* **Extract to read**
---------------

The Adrian Loveridge Column – Capitalizing on the Weak British Pound

Adrian Loveridge

Adrian Loveridge

To partially offset the value of Sterling when compared to other currencies, particularly to the US Dollar, several British tour operators are becoming increasingly more creative to help cushion the holiday cost differential to their clients. Giant Thomas Cook for instance recently introduced an interest-free plan where their customers can spread the overall package price over a year when paying by debit card, rather than risk losing market share.

The consumer online and telephone comparison and switching service, uSwitch recently reported, in their words, that ‘the drop in the value of the Pound since the Brexit vote has led to many Brits blowing their 2016 summer holiday budget, with nearly three-fifths sinking into debt’.

---------------

* **Source data**
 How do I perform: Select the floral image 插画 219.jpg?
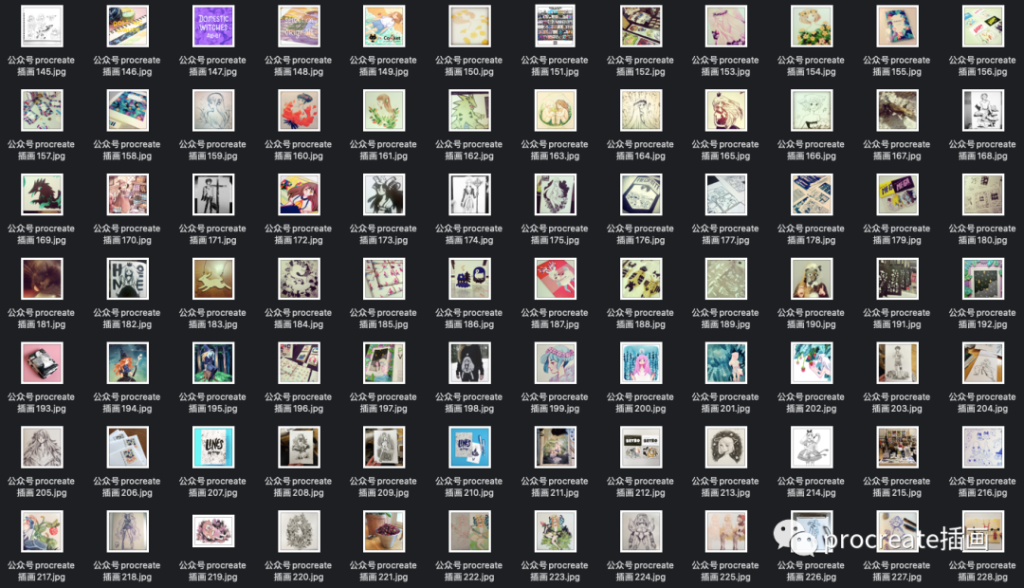pos(213,531)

---------------

* **Exercises to complete**
1. In the column on the weak British pound, what plan did Thomas Cook recently introduce for its customers?
2. Write what comes next in the column on the weak British pound, picking up after its final sentence.
The lines above come from a different source than the column.

* **Task-by-task answers**
1. An interest-free plan that lets customers spread the package price over a year when paying by debit card.

2.
Adding ‘families overspent by an average of GB Pounds 491.78, this summer, with nearly half (45 per cent) who blew the budget blaming the poor exchange rate for their extra spend’ and ‘one in three put the extra cost on a credit card, while one in ten put it on their overdraft’. uSwitch also concluded that ‘those who didn’t blow their budget said they curbed spending while on holiday, putting a dampener on their getaway, with nearly a fifth (19 per cent) dining out less and another one in five buying fewer gifts for friends and families’.

And perhaps the most alarming indicator for us ‘if the Pound stays low, fewer holidaymakers will book next year as nearly half (40 per cent) say they will delay going on holiday again until it becomes cheaper to buy foreign currency’.

It’s a catch 22 situation for many. Tour operators systematically watch critical minimum booking numbers to justify the inclusion of any product in their offerings. Last minute bookings are often the least valuable in terms of overall profitability but the industry has of course, encouraged it over decades. As a former tour operator, we avoided this scenario like the plague, instead applying any cost saving to those willing and able to pay up front, well ahead of travel dates.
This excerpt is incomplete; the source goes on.